Europa delle regioni

29 Ottobre 2017

Non è che sia molto sorpreso dai risultati dei referendum “autonomisti” in Lombardia e Veneto, con l’alta preferenza per i Sì. Né posso esserlo per la crescente tensione tra Spagna e Catalogna. Potevamo d’altronde meravigliarci per il tentativo degli scozzesi (non troppo deciso, bisogna dire) di provare ad approfittare del sì alla Brexit per provare a scappare dalla Gran Bretagna? Veniamo da decenni in cui le Fiandre minacciano di lasciare il Belgio, i Baschi reclamano la propria diversità dagli Spagnoli e a poche centinaia di KM abbiamo visto esplodere l’ex Yugoslavia. Siamo un’Europa in cui sopravvivono città-stato come San Marino o Andorra, fino all’estremo del Vaticano; tutto dietro la giustificazione della “tradizione” storica.

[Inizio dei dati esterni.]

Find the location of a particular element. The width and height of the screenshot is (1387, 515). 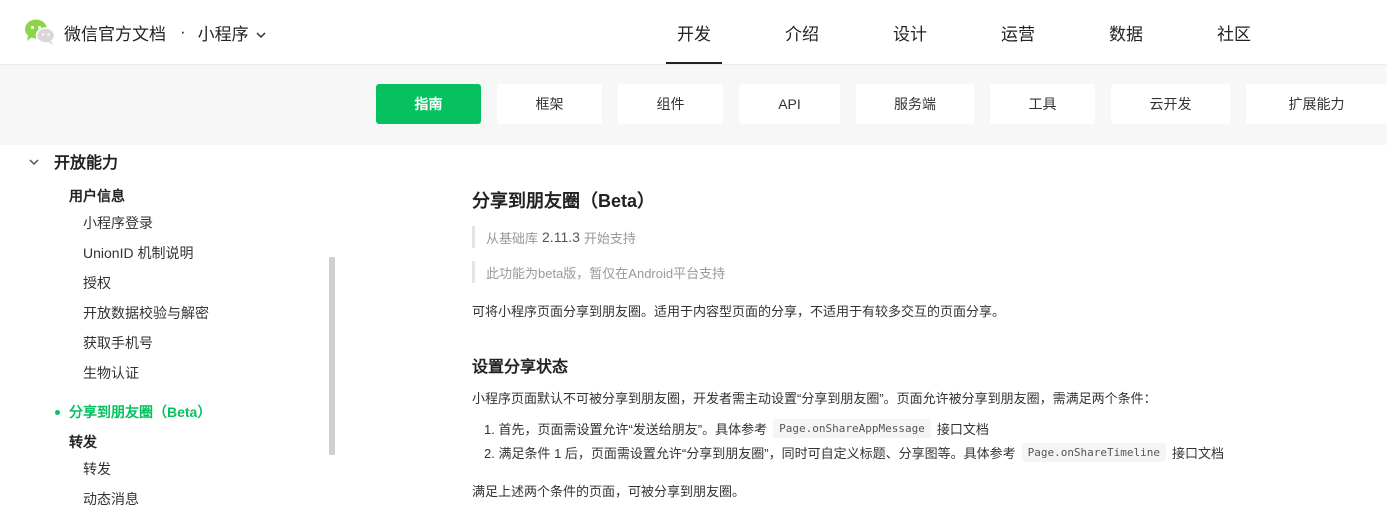

nav-community: 社区 is located at coordinates (1234, 32).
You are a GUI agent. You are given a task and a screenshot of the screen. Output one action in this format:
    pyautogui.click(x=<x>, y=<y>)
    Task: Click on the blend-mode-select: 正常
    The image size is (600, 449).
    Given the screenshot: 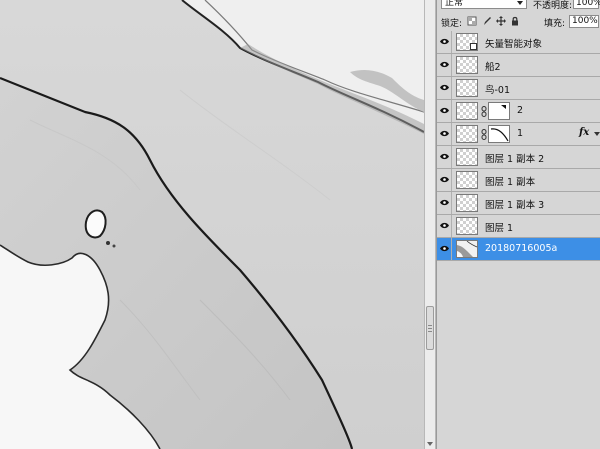 What is the action you would take?
    pyautogui.click(x=484, y=4)
    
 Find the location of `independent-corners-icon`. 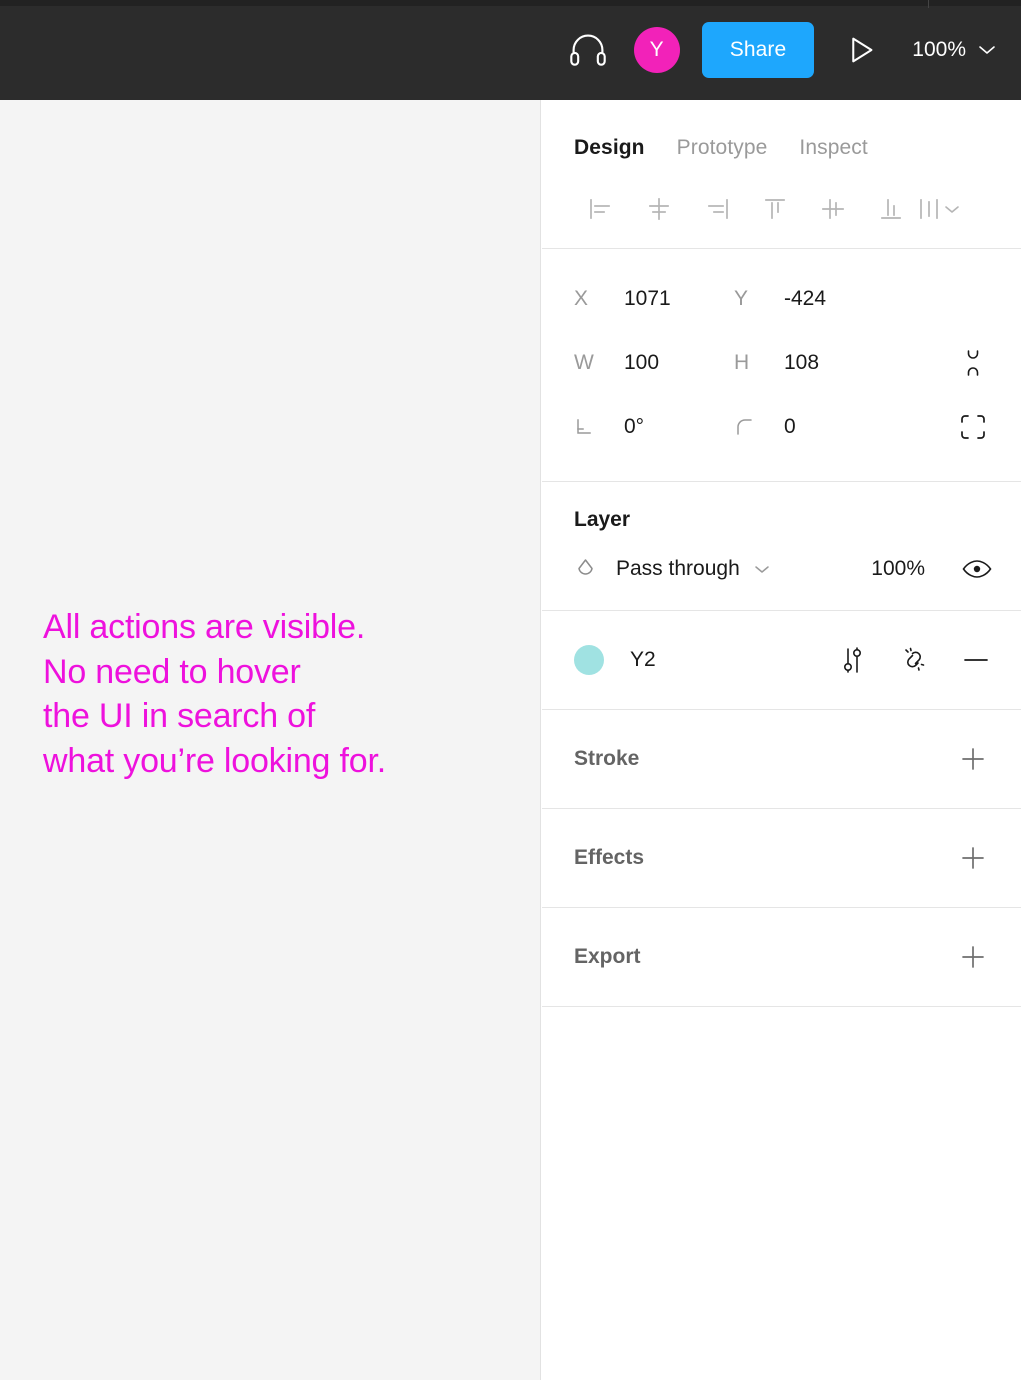

independent-corners-icon is located at coordinates (973, 427).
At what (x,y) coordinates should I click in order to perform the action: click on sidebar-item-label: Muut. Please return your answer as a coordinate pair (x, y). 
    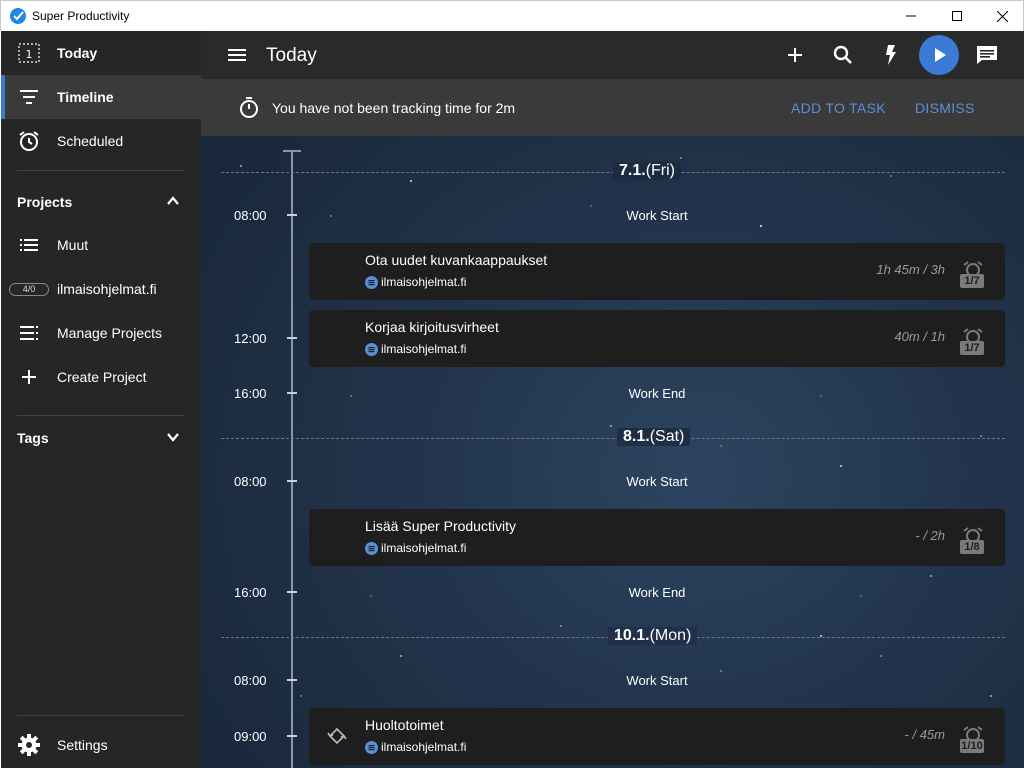
    Looking at the image, I should click on (73, 245).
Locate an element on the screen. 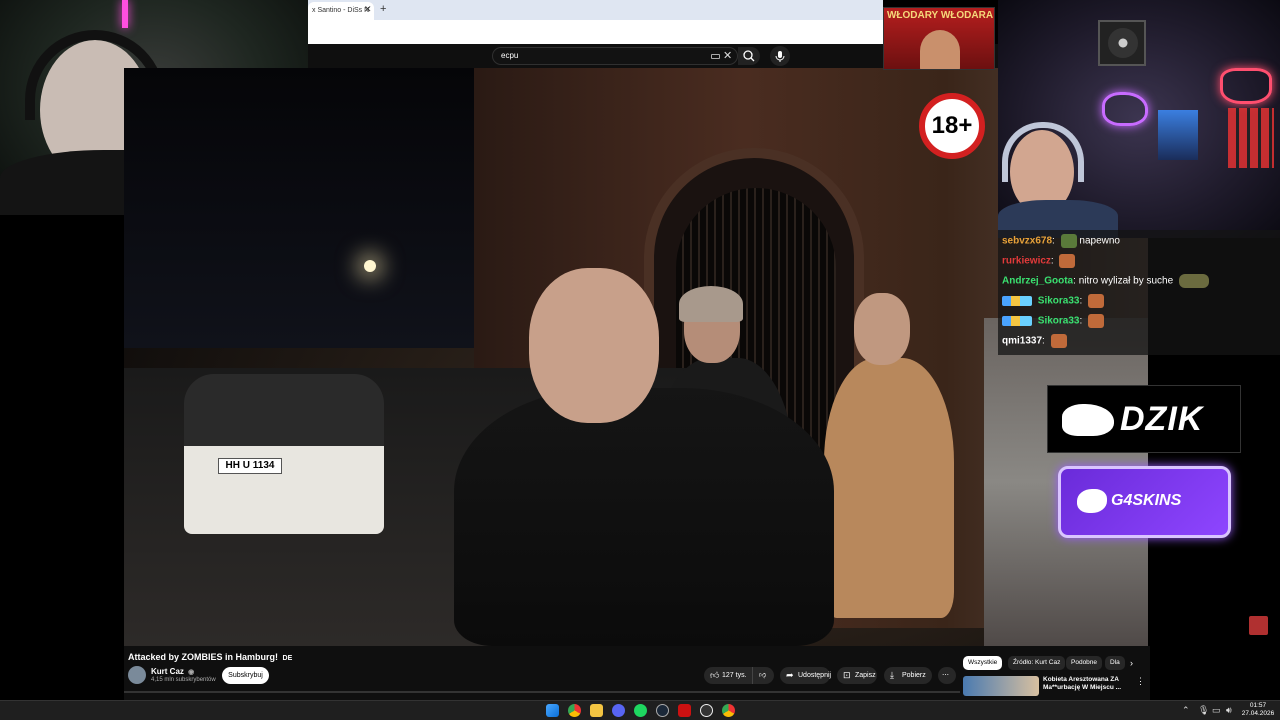 The image size is (1280, 720). neon-bull-sign is located at coordinates (1246, 86).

Quando stavo a Sondrio, una domanda frequente dei cittadini e soprattutto degli abitanti della provincia era legata al perché quest’ultima non godesse degli stessi diritti delle province alpine di Bolzano o Trento. In fin dei conti gli stessi referendum di Veneto e Lombardia sono stati basati sulla retorica dell'”autonomia per tutti”, sulla tutto sommato oggettiva e forse ingiustificata diversità di trattamento. D’altra parte in Italia le regioni autonome sono ormai simbolo di benefici sparsi a pioggia e dipendenza dal pubblico; non solo la Sicilia cui pensano i più maliziosi, ma ad esempio la Valle d’Aosta, che periodicamente finisce sui giornali per l’orribile gestione della cosa pubblica. Le altre regioni invidiano alle autonome l’essere di fatto fuori controllo, capaci di bruciare miliardi di Euro per placare il senso di colpa nazionale.

Ogni tanto torna di moda la locuzione “Europa delle regioni”, anche se poi ogni politico la riempie di significato a modo suo. Quello che piace a me è pensare a degli Stati Uniti d’Europa, in cui gli stati siano blocchi da una decina di milioni di abitanti l’uno; potrebbe essere un modo per superare le lotte centrifughe che sempre più emergeranno nei prossimi lustri, unendo più che lasciando andare. In fin dei conti se Sicilia o Lombardia hanno la dignità di essere stati indipendenti, può aver senso accorpare alcune regioni meridionali o settentrionali, legate da destini comuni più che separate storicamente da un fiume o una catena di montagne; lo si vede tanto anche in Germania o Francia, per non parlare degli Stati dell’Est entrati recentemente in Europa o bramosi (si fa per dire) di farlo nei prossimi anni.

Qualcuno dice che i padri fondatori degli stati nazionali si rivolterebbero nelle tombe, dopo decenni di lotte su ogni territorio; ma obiettivamente così come sarebbe utile avere un’entità di scala globale come possa essere l’intera Europa, dall’altra parte andrebbero ricomposte le istanze locali che rischiano altrimenti di finire in una centrifuga pericolosa. In tutta Europa i partiti populisti e quelli autonomisti guadagneranno sempre più consenso, puntando sul clima costante da Repubblica di Weimar; peccato che nel frattempo nel resto del mondo le grandi potenze continueranno a premere il pedale dell’acceleratore. Cosa succederà quando India, Cina o Russia faranno la voce grossa e noi saremo ancora suddivisi nelle nostre nazioncine da qualche decina di milioni di abitanti, ogni anno sempre più piccole?